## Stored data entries
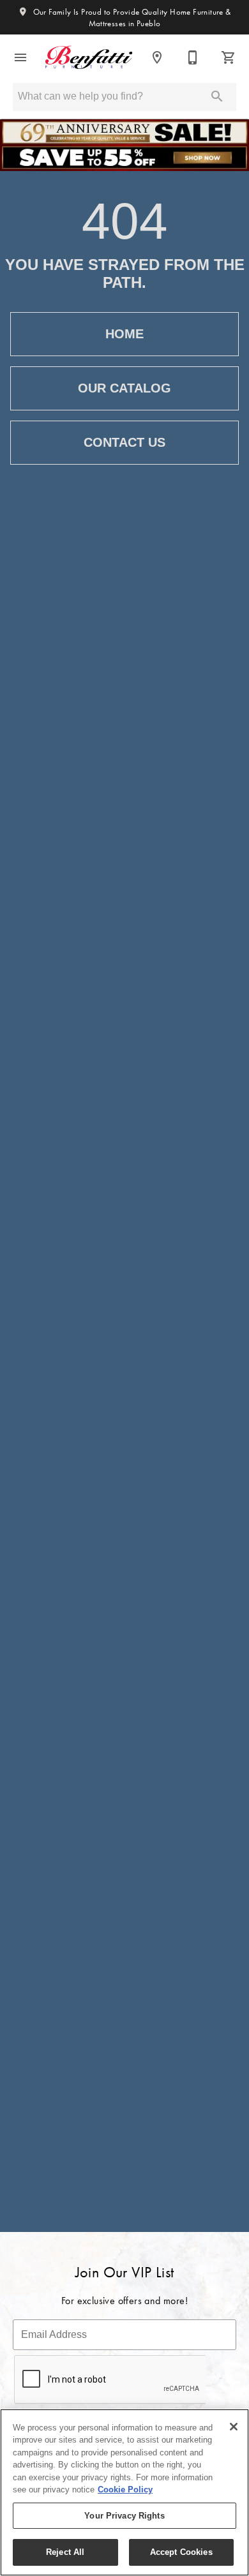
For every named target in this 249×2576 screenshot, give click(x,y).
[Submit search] (217, 96)
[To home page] (88, 57)
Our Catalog (124, 388)
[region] (124, 2492)
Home (124, 334)
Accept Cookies (181, 2552)
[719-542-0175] (192, 57)
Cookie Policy (125, 2489)
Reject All (65, 2552)
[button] (20, 57)
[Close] (234, 2427)
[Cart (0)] (228, 57)
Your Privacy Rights (124, 2515)
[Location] (157, 57)
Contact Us (124, 442)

## PROBLEM
The finished copy should match the data above word for word and contain no pictures.

## WRITTEN RESPONSE
For every named target in this 249×2576 screenshot, give click(x,y).
[Submit search] (217, 96)
[To home page] (88, 57)
Our Catalog (124, 388)
[region] (124, 2492)
Home (124, 334)
Accept Cookies (181, 2552)
[719-542-0175] (192, 57)
Cookie Policy (125, 2489)
Reject All (65, 2552)
[button] (20, 57)
[Close] (234, 2427)
[Cart (0)] (228, 57)
Your Privacy Rights (124, 2515)
[Location] (157, 57)
Contact Us (124, 442)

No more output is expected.